A month later, California Governor Arnold Schwarzenegger was publically pressing the United States federal government to explicitly guarantee its debts as part of a bailout package as the state flirted with insolvency and issued millions of dollars of IOUs to holders of state contracts. The federal government ultimately refused this request. After finally giving up on the idea of an explicit federal bailout, the state legislature and governor reached a deal on a budget featuring an unprecedented $15 billion in spending cuts, as well as a forced “loan” of $2 billion from local governments. Moreover, the state now has the lowest credit rating and highest general obligation bond yields of any U.S. state.

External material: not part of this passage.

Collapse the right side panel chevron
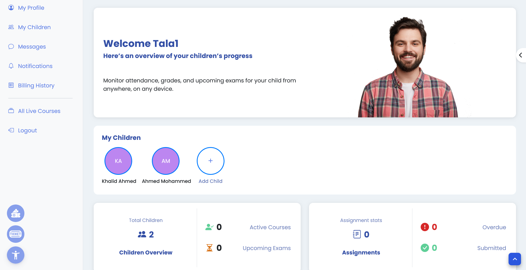This screenshot has width=526, height=270. coord(521,55)
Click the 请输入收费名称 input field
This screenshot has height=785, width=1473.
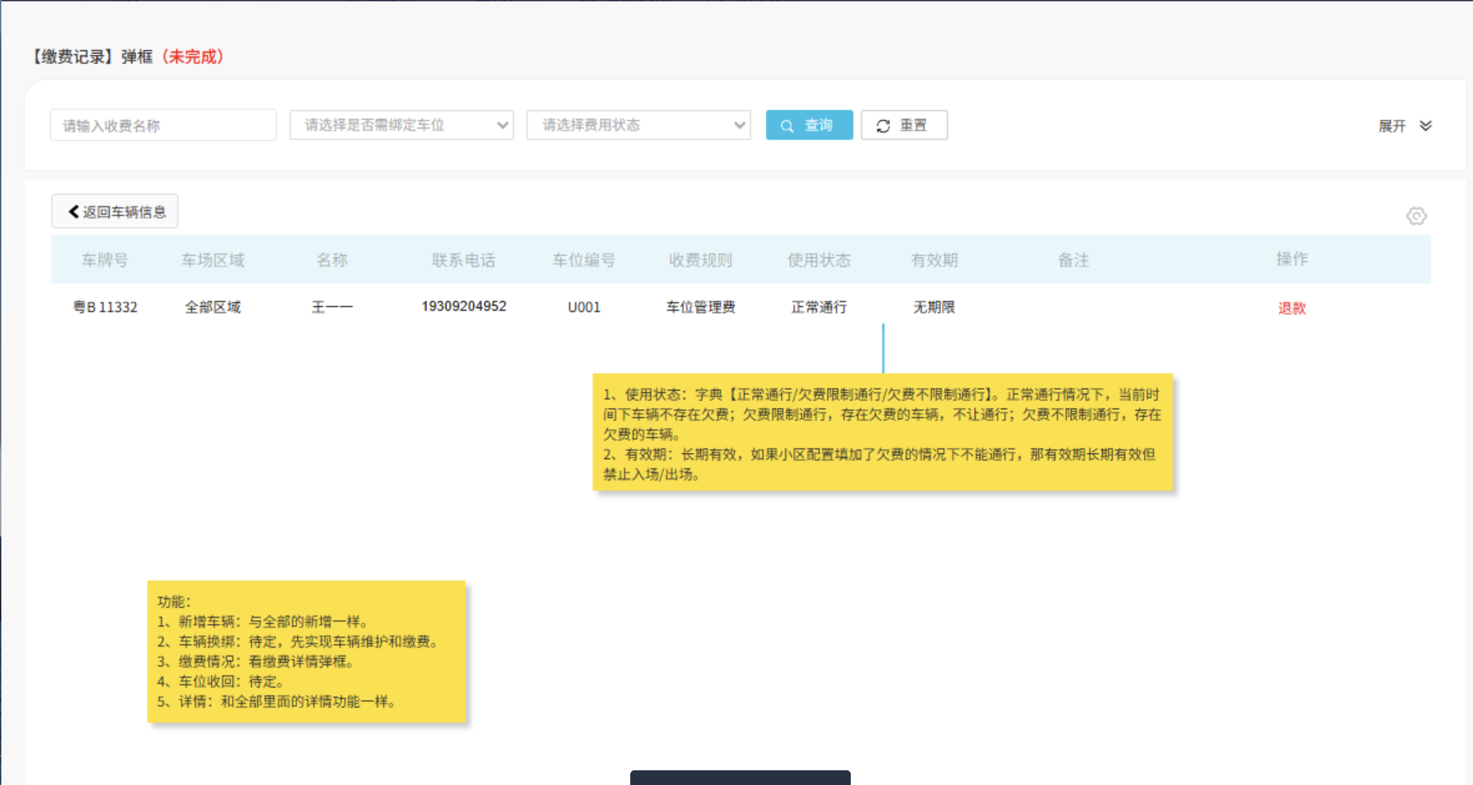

On the surface, these two scenarios would seem to indicate that the United States and the European Monetary Union are on very different paths. Many observers would conclude that the “no bailout” commitment of the EMU was never very credible in the first place, and the words of Steinbrück and Almunia only clarified this. In the United States, one might view the cool reaction of the Obama administration to California’s bailout request as yet another indication of a longstanding commitment of the U.S. federal government not to provide bailouts that dates back to the 1840s (Inman 2003, Rodden 2006).
This essay argues that the truth is more complex, and once placed in a broader comparative theoretical framework, the two systems have more in common than initial appearances would suggest. This brief essay begins by introducing a general framework for understanding the dynamics of budgeting in the aftermath of a large negative shock in a federation. Governments of constituent units in federations, as well as their voters and creditors, make decisions based on their beliefs about the likely future response of the central government to burgeoning solvency problems. Because of the obvious moral hazard problem generated by lower-level governments borrowing with an implicit central government guarantee, central governments have incentives to claim that they are not responsible for the obligations of lower-tier governments, but these claims are often not credible. In order to understand the credibility of the central government’ s “no bailout” commitment, it is useful to look beyond individual high-profile events or word uttered by finance ministers at press conferences, and examine the basic structure of institutions and interests facing the actors.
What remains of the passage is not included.